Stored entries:
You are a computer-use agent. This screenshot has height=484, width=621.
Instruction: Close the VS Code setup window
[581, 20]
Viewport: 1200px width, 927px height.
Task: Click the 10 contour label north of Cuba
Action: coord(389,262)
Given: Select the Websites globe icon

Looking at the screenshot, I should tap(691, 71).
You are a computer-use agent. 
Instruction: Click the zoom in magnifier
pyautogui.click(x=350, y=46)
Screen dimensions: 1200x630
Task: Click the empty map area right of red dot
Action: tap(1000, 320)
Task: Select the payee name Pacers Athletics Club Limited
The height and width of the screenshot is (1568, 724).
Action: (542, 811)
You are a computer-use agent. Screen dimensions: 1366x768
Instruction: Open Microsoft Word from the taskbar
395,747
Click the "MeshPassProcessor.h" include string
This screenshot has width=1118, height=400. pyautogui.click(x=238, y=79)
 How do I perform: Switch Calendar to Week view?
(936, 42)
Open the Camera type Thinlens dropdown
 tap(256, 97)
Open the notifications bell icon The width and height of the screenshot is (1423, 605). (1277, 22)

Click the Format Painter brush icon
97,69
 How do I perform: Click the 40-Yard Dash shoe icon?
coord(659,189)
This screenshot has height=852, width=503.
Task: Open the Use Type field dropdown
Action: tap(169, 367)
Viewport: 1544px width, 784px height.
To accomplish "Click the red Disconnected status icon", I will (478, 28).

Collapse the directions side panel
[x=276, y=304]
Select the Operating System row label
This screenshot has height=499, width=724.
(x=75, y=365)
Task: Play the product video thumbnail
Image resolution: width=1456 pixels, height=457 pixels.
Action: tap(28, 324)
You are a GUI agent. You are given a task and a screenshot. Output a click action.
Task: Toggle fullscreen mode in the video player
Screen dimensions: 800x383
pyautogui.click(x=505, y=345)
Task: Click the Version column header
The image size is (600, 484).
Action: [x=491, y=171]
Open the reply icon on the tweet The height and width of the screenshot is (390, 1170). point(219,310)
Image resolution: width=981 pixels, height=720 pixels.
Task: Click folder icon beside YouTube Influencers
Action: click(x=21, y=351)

> _What is being asked_:
Reproduce every record, matching each line exactly.

> _Solution for this task_:
You are a computer-use agent. This screenshot has height=484, width=621.
Instruction: Close the VS Code setup window
[581, 20]
Viewport: 1200px width, 927px height.
Task: Click the 10 contour label north of Cuba
Action: coord(389,262)
Given: Select the Websites globe icon

Looking at the screenshot, I should tap(691, 71).
You are a computer-use agent. 
Instruction: Click the zoom in magnifier
pyautogui.click(x=350, y=46)
Screen dimensions: 1200x630
Task: Click the empty map area right of red dot
Action: tap(1000, 320)
Task: Select the payee name Pacers Athletics Club Limited
The height and width of the screenshot is (1568, 724).
Action: (542, 811)
You are a computer-use agent. Screen dimensions: 1366x768
Instruction: Open Microsoft Word from the taskbar
395,747
Click the "MeshPassProcessor.h" include string
This screenshot has width=1118, height=400. pyautogui.click(x=238, y=79)
 How do I perform: Switch Calendar to Week view?
(936, 42)
Open the Camera type Thinlens dropdown
 tap(256, 97)
Open the notifications bell icon The width and height of the screenshot is (1423, 605). (1277, 22)

Click the Format Painter brush icon
97,69
 How do I perform: Click the 40-Yard Dash shoe icon?
coord(659,189)
This screenshot has height=852, width=503.
Task: Open the Use Type field dropdown
Action: tap(169, 367)
Viewport: 1544px width, 784px height.
To accomplish "Click the red Disconnected status icon", I will (478, 28).

Collapse the directions side panel
[x=276, y=304]
Select the Operating System row label
This screenshot has height=499, width=724.
(x=75, y=365)
Task: Play the product video thumbnail
Image resolution: width=1456 pixels, height=457 pixels.
Action: tap(28, 324)
You are a GUI agent. You are given a task and a screenshot. Output a click action.
Task: Toggle fullscreen mode in the video player
Screen dimensions: 800x383
pyautogui.click(x=505, y=345)
Task: Click the Version column header
The image size is (600, 484).
Action: [x=491, y=171]
Open the reply icon on the tweet The height and width of the screenshot is (390, 1170). point(219,310)
Image resolution: width=981 pixels, height=720 pixels.
Task: Click folder icon beside YouTube Influencers
Action: click(x=21, y=351)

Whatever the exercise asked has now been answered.